Add `sample_weight` support for `QuantileTransformer` when fit on dense data #31147

kaekkr · 2025-04-04T08:59:45Z

Reference Issues/PRs

Fixes #30707
See also the discussion in #30707.

What does this implement/fix? Explain your changes.

This PR adds support for the sample_weight parameter to QuantileTransformer, allowing users to apply weights to samples when computing quantiles. This makes the transformation more flexible, especially in cases where samples have varying importance or are part of imbalanced datasets.

Changes made:

Added sample_weight parameter to fit and _dense_fit.
Implemented weighted quantile logic.
Updated tests to check for correct behavior with and without sample_weight.

Any other comments?

The implementation ensures backward compatibility.
Tests pass and maintain previous behavior when sample_weight is not provided.
Would appreciate feedback on edge cases or numerical accuracy concerns.

Thanks for the review!

github-actions · 2025-04-04T09:01:17Z

✔️ Linting Passed

All linting checks passed. Your pull request is in excellent shape! ☀️

_{Generated for commit: 06960cf. Link to the linter CI: here}

ogrisel · 2025-04-04T15:46:22Z

Thanks for the PR. Could you please instead use sklearn.utils.stats._averaged_weighted_percentile instead of reimplementing a new version of weighted quantiles?

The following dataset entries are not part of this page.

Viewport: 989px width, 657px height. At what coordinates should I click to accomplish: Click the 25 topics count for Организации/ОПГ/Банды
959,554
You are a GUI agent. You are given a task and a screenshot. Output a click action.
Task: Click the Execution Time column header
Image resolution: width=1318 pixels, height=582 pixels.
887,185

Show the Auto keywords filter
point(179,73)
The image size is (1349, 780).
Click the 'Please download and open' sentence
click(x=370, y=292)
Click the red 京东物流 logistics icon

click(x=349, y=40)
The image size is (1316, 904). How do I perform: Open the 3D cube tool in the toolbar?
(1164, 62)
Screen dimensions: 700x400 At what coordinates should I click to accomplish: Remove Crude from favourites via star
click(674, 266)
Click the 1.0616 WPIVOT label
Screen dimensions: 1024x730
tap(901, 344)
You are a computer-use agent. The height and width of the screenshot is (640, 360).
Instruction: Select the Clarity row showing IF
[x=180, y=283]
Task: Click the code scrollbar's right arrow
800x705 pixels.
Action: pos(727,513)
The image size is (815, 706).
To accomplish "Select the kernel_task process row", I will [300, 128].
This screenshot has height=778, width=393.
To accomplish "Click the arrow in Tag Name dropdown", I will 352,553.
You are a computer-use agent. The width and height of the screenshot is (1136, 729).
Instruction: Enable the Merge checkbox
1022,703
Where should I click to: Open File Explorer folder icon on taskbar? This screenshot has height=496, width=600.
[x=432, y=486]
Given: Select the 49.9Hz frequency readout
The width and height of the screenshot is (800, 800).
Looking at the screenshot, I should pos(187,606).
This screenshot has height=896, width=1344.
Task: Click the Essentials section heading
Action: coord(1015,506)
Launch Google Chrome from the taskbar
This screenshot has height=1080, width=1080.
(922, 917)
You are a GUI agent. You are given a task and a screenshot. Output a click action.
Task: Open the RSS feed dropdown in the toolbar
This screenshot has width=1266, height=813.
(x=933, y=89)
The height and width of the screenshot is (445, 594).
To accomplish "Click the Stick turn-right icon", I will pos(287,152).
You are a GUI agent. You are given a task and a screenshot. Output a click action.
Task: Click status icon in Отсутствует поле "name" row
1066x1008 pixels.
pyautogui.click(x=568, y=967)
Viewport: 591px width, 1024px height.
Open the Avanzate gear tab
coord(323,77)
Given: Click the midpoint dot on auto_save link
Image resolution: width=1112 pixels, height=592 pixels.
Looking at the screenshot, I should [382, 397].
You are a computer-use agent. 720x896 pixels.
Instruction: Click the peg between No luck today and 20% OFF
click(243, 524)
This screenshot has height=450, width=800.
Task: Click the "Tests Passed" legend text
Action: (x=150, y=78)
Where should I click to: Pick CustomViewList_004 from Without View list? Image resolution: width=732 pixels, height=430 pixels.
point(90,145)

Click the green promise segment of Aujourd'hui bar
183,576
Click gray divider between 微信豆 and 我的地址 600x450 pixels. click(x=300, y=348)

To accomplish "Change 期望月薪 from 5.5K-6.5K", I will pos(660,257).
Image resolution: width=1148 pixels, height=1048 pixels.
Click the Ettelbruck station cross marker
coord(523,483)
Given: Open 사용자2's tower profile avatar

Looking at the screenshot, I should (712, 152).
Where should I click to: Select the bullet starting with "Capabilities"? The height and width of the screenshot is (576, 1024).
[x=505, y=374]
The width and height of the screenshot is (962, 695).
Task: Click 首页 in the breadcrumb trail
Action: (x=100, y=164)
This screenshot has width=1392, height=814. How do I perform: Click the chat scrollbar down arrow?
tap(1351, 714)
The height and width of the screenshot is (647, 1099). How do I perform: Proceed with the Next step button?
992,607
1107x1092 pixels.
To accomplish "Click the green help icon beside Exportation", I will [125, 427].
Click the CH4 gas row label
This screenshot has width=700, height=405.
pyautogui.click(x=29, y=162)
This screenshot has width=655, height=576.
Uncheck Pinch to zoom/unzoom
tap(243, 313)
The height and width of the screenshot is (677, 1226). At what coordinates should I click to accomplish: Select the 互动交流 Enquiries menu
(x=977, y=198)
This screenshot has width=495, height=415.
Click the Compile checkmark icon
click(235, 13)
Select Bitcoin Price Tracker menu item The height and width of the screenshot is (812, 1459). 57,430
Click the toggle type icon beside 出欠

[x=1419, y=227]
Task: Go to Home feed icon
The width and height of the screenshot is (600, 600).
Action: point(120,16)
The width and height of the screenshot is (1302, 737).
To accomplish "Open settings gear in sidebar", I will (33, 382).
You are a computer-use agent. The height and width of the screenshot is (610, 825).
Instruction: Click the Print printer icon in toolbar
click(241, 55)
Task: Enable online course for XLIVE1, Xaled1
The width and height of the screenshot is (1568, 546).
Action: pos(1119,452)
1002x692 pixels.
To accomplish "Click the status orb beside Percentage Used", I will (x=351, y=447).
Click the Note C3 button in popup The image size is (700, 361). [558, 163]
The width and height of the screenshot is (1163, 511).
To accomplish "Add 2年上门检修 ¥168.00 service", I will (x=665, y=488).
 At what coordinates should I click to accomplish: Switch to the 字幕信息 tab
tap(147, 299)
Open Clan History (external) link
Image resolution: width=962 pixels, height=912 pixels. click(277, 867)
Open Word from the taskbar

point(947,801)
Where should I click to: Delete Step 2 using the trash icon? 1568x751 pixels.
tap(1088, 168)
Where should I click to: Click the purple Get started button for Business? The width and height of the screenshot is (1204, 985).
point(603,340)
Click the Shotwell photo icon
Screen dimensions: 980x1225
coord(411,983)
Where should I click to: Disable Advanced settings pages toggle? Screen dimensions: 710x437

For the unweighted case, we should use np.nanquantile/np.percentile with method="averaged_inverted_cdf" instead.

The two changes together should help make the weighting/repetition semantic check of check_sample_weight_equivalence_on_dense_data pass.

Please mark check_sample_weight_equivalence_on_sparse_data XFAIL in the PER_ESTIMATOR_XFAIL_CHECKS dict.

ogrisel · 2025-04-04T15:56:15Z

Please also don't forget to document your change in a changelog entry by adding a file under doc/whats_new/upcoming_changes. See #29907 for an example.

kaekkr · 2025-04-04T17:36:46Z

@ogrisel Okay, thank you for your reply! I will fix that

…rcentile, add XFAIL for sparse_data

lucyleeow · 2025-07-03T01:08:58Z

Are you still interested in working on this?
If so, could you check on the failing tests? Please also add a whats new entry. Thank you

ogrisel · 2025-07-03T08:56:26Z

sklearn/preprocessing/_data.py

@@ -2844,9 +2867,11 @@ def fit(self, X, y=None):
        # Create the quantiles of reference
        self.references_ = np.linspace(0, 1, self.n_quantiles_, endpoint=True)
        if sparse.issparse(X):
+            if sample_weight is not None:
+                raise ValueError("sample_weight is not supported for sparse input.")


Suggested change

raise ValueError("sample_weight is not supported for sparse input.")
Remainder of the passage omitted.